== Exercise input ==
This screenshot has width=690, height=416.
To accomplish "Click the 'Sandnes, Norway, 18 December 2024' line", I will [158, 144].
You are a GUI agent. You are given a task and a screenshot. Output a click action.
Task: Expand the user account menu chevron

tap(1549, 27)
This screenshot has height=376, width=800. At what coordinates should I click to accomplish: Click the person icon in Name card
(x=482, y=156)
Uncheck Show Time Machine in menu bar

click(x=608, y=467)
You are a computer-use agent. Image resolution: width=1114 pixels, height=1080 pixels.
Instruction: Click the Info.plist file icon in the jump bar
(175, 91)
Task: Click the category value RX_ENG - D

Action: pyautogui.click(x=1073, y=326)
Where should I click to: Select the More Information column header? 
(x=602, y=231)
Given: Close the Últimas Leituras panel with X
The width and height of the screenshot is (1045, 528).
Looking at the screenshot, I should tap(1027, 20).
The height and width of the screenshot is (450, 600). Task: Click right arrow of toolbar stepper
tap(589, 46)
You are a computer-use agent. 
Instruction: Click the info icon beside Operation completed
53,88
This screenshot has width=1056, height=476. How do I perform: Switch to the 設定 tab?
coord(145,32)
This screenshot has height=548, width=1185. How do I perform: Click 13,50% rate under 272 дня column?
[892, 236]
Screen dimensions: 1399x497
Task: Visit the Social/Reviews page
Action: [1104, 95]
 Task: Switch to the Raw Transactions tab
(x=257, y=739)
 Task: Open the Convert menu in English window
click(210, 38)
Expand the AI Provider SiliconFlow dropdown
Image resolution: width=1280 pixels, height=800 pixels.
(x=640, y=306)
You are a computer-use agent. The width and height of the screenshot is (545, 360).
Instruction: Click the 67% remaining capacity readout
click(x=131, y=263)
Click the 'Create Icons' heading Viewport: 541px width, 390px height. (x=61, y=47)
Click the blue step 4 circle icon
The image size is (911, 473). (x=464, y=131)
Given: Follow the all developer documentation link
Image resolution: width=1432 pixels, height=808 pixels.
===
### [Task directions]
Whenever a line above contains "computer", copy that line.

### [Written response]
You are a computer-use agent. Image resolution: width=1114 pixels, height=1080 pixels.
You are a computer-use agent. 
You are a computer-use agent. The width and height of the screenshot is (545, 360).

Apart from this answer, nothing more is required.